Craig suffered from Chronic Fatigue Syndrome, an illness that had him doing very little for 11 months.
His days were mainly spent sitting on the couch or lying in bed at his family home in Auckland after he was forced to return home from Dunedin, where he was studying and playing cricket.
At that point, playing cricket at any level was far from his mind, let alone the prospect of lining up in the pinnacle of the sport, a test match.
In 2009, Craig debuted for the Otago Volts Twenty20 side.
He played six games, but by the end of that campaign there were worrying signs around his health.
''I sort of felt like passing out a lot, though I never did, and I was so tired I couldn't sleep. It wasn't much fun.''
After a tough haul back to full health, Craig returned to Dunedin and the Otago Volts set up.
In February, 2011 he had progressed to the point he was able to make the first of his 22 first-class appearances.
Craig was rung on Monday night by New Zealand Cricket selector Bruce Edgar to advise him he had been selected in the New Zealand test squad to play the West Indies in June.
''It wasn't an easy 10 or 11 months I spent just trying to get back on my feet. Just being able to do general day-to-day stuff was, at one point, a real struggle for me. So to be able to, a year later, get back on the park was awesome and I haven't really looked back after that, which is good. I think other people have had it a lot longer so I was lucky to get out of it when I did,'' he said.
The 27-year-old has held international aspirations but confessed he never expected it would be as soon as the West Indies tour in June.
''I was obviously taken aback a little bit when I got the call. It's something every cricketer dreams of to get that call and it probably came a little bit sooner than expected.

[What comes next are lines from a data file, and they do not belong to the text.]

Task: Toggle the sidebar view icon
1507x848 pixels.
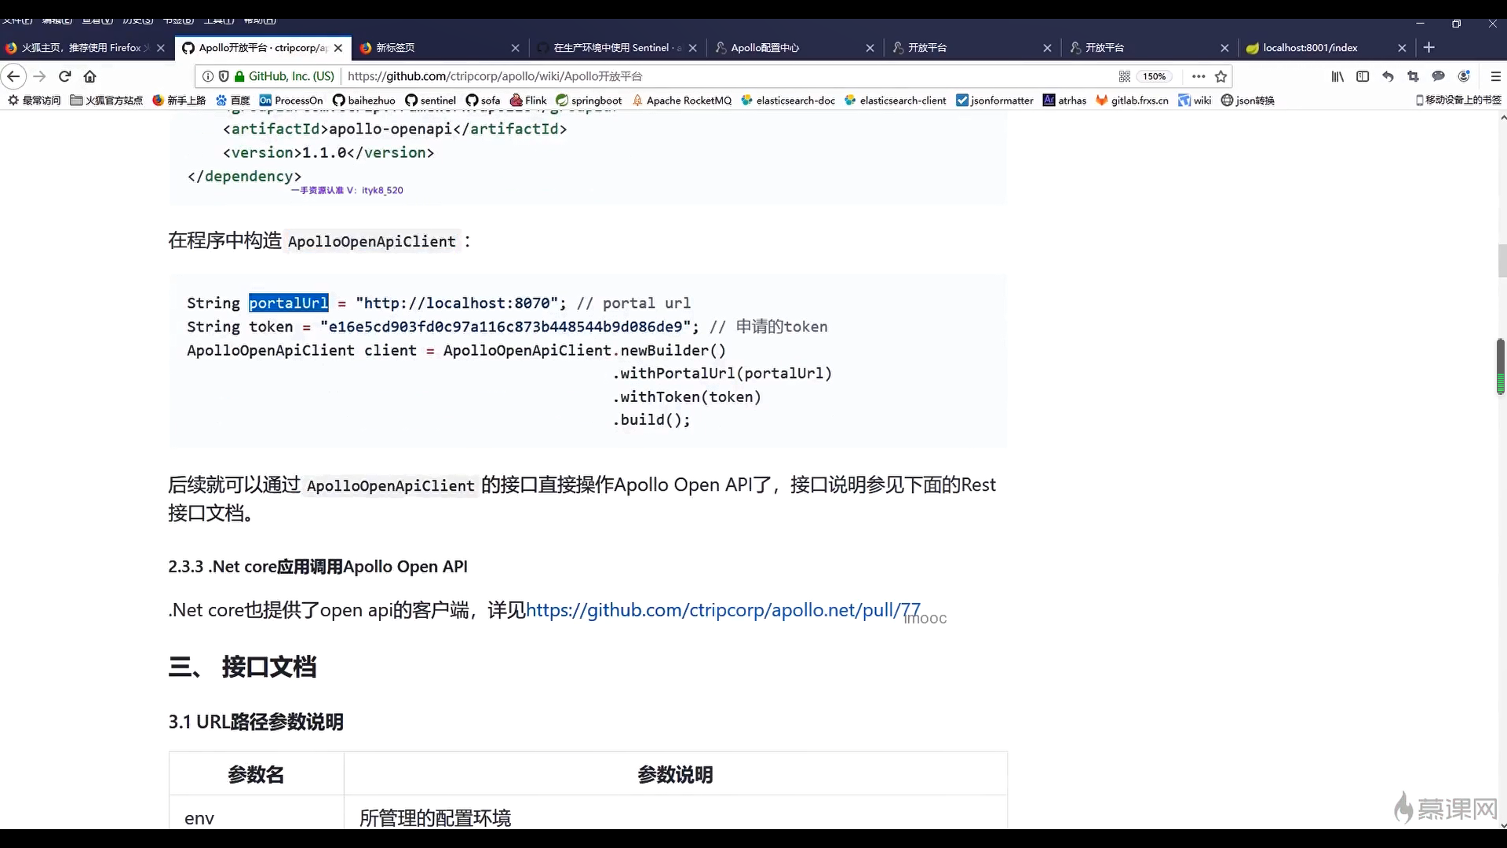Action: [x=1363, y=76]
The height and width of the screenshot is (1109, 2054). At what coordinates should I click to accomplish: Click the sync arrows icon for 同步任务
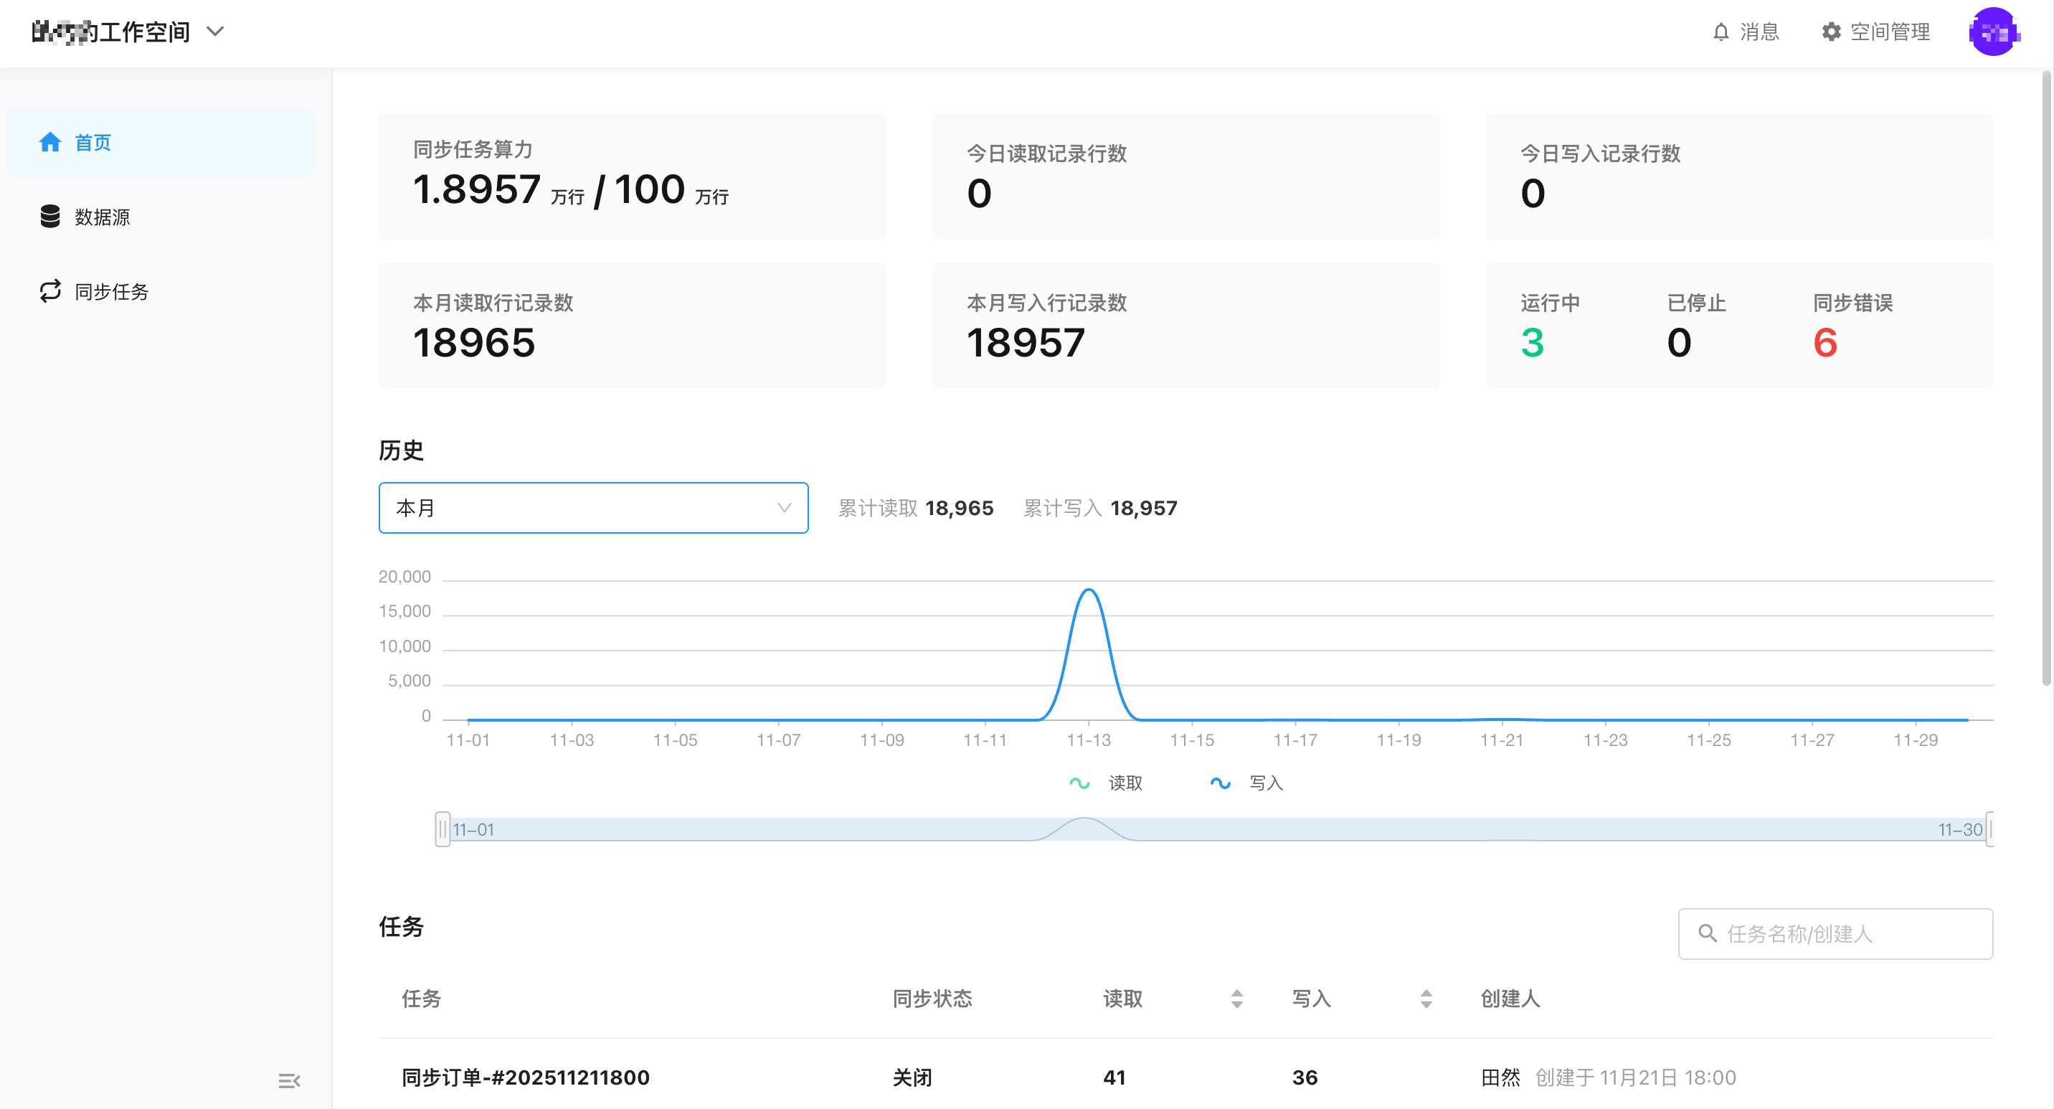tap(49, 291)
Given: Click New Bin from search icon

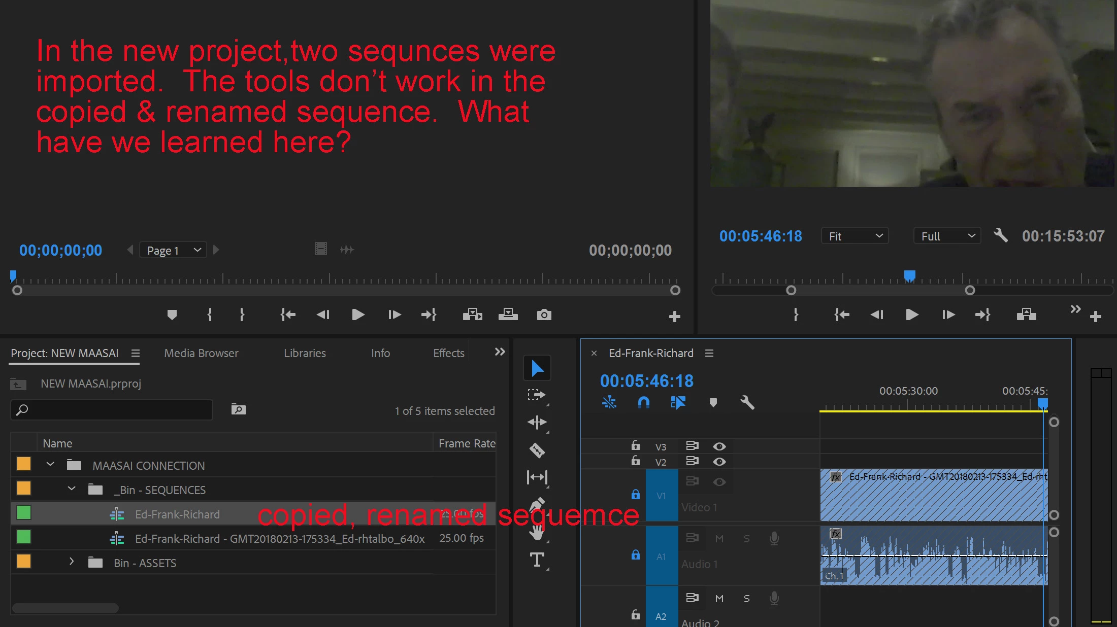Looking at the screenshot, I should point(238,409).
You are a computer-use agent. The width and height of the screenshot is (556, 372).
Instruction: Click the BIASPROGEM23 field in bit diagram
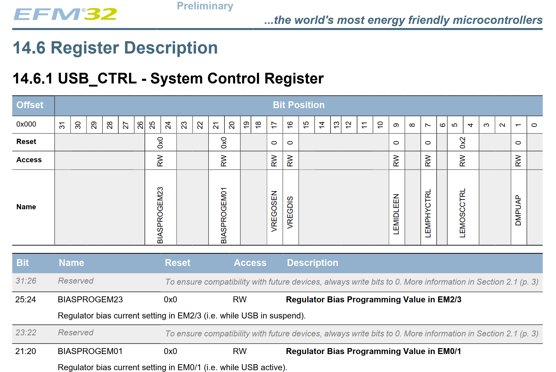click(160, 215)
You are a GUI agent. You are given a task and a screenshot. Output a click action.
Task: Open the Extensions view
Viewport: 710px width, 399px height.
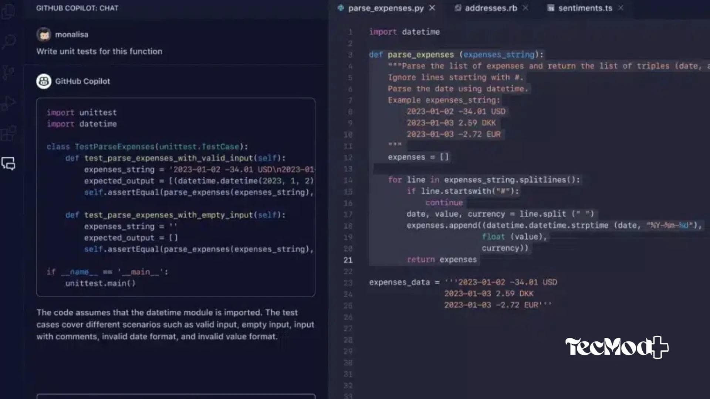(9, 133)
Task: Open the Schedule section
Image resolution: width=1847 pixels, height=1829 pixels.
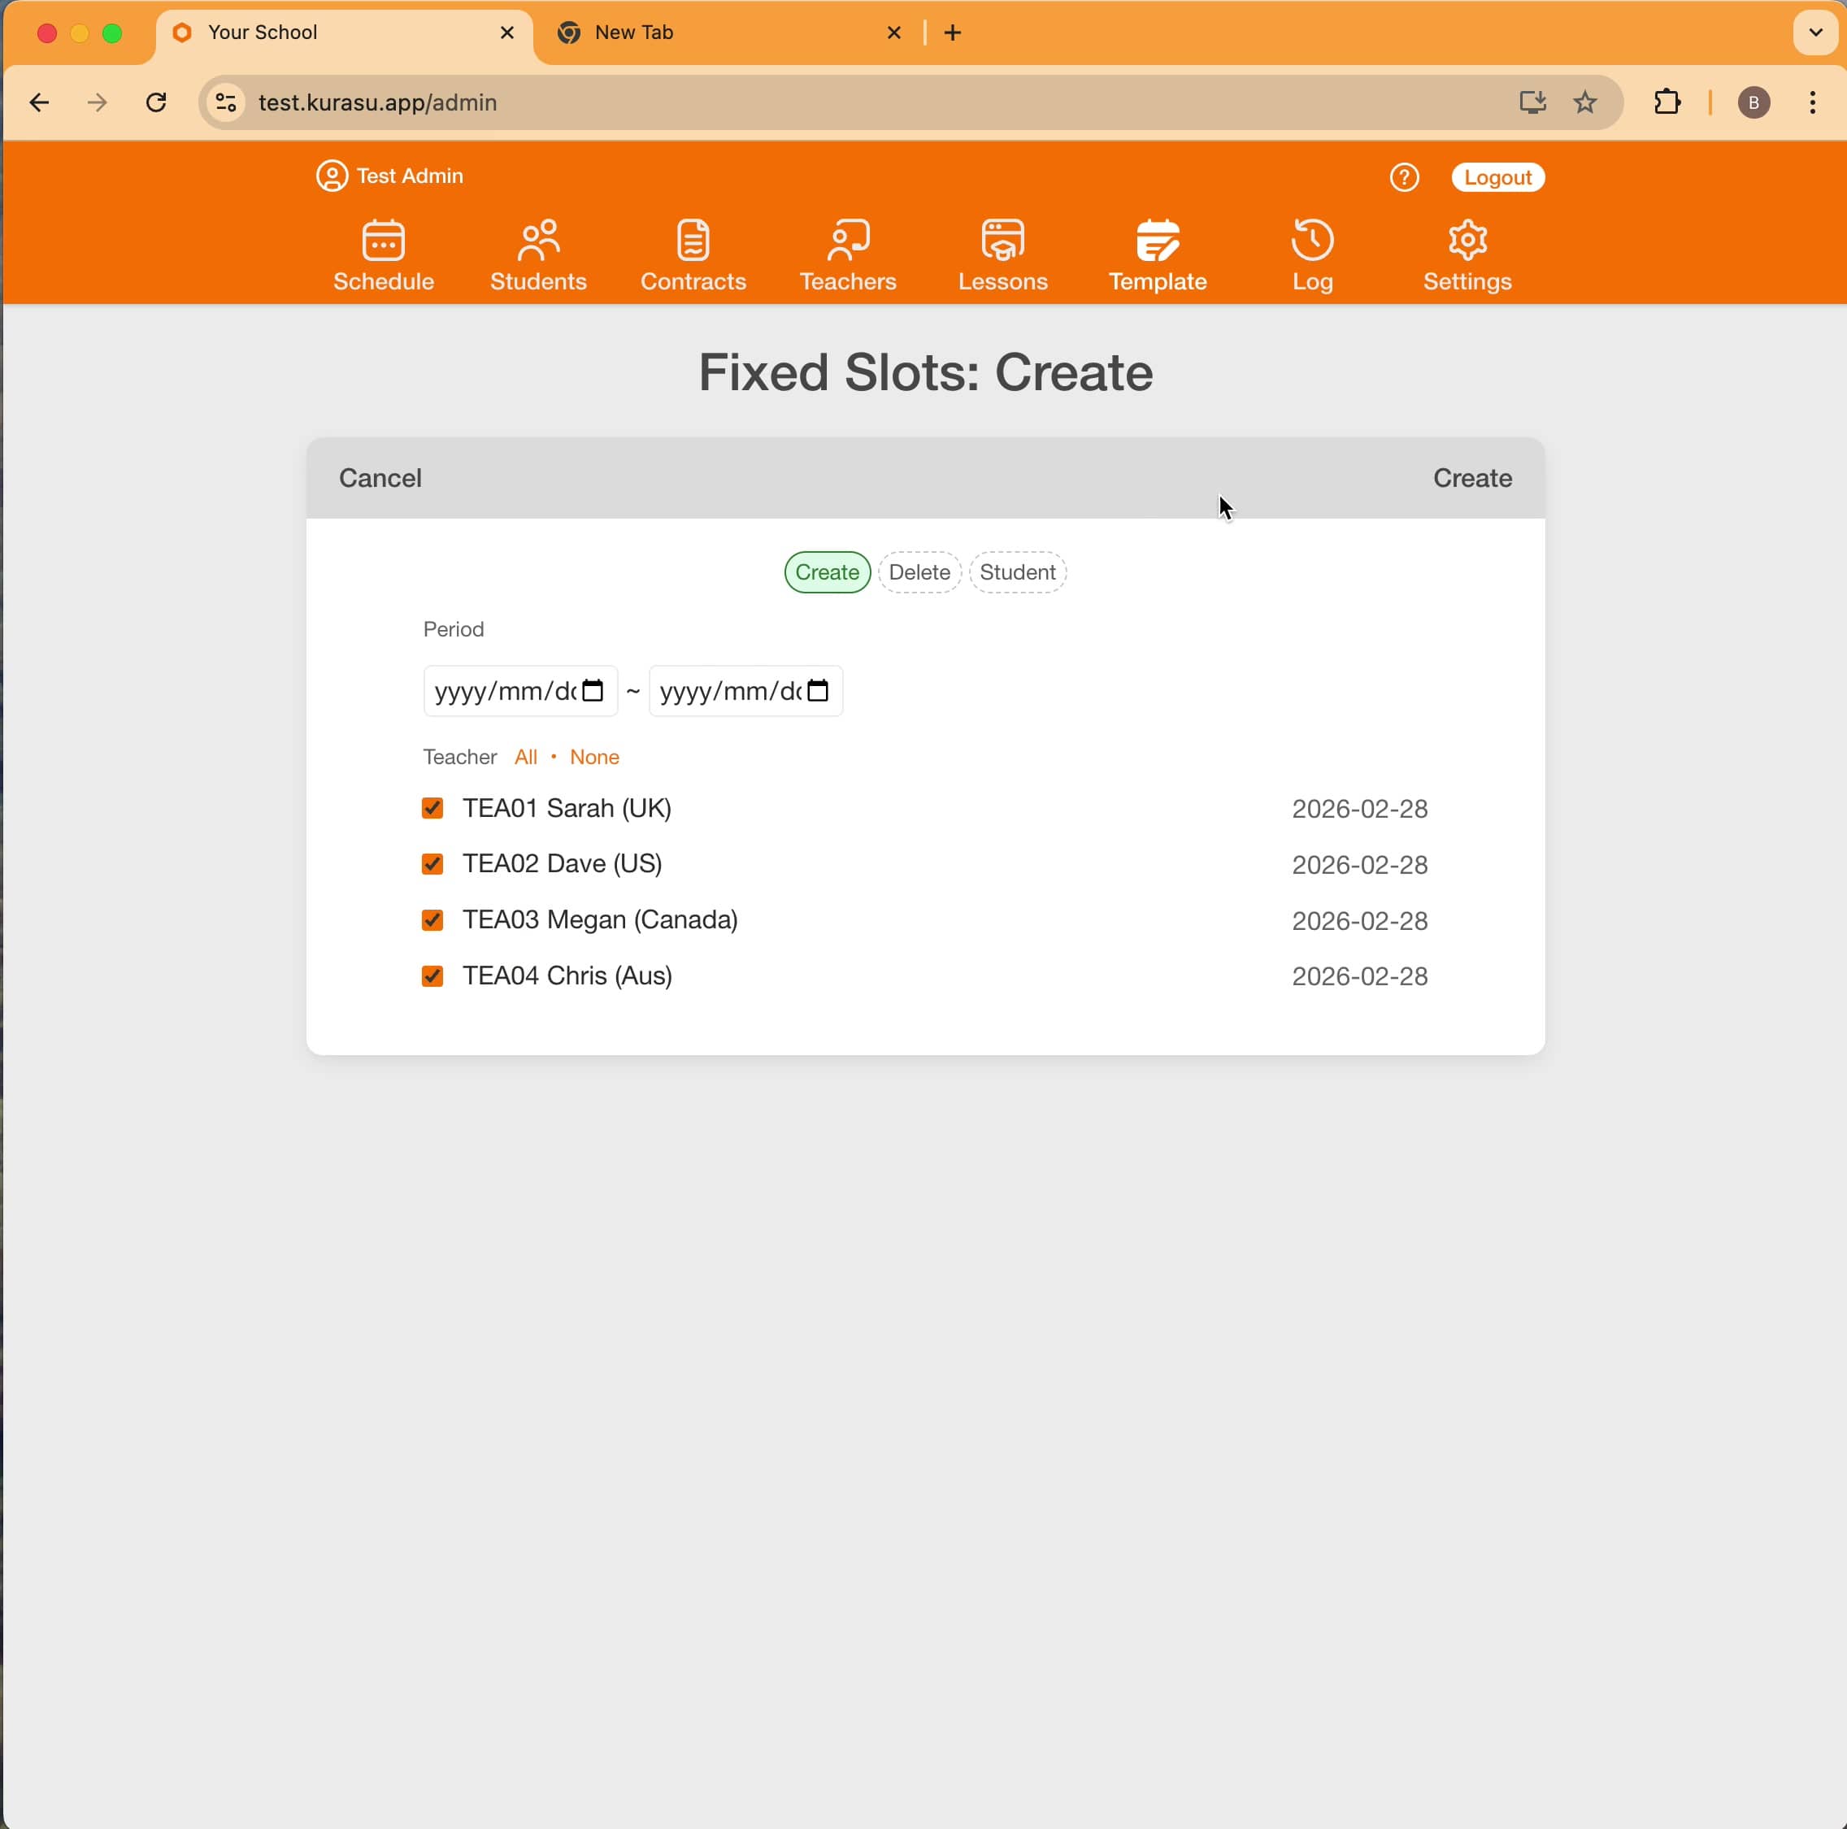Action: pyautogui.click(x=383, y=255)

It was a little bit of a shock but, at the same time, a lot of joy and happiness.''
His comeback from Chronic Fatigue Syndrome hasn't been the only battle for the offspinner, who has found it hard to get the ball ahead of Volts team mates Nathan McCullum and Nick Beard.
Craig was planning to spend the New Zealand winter mainly in Dunedin working with Otago Cricket strength and conditioning coach Simon Keen but instead is now eyeing a test match debut against the likes of Chris Gayle and Shivnarine Chanderpaul.
The right-arm off-spinner has been included in the squad after Wellington's Jeetan Patel made himself unavailable.
Patel said he wanted to focus on a full season with Warwickshire, for whom he was player of the year in 2013, and be with his wife and baby daughter who are based with him in the UK.
Craig is one of two frontline spinners named in the test, with the other leg-spinner Ish Sodhi.
Kane Williamson will also play a role with his part-time spinners.
Given the Caribbean pitches are likely to suit spin there is the strong prospect both Craig and Sodhi could be included in the playing 11.
After Craig's time with the New Zealand test squad he will head to England to join the New Zealand A team where he is scheduled to play in two three-day games against County sides Kent and Surrey.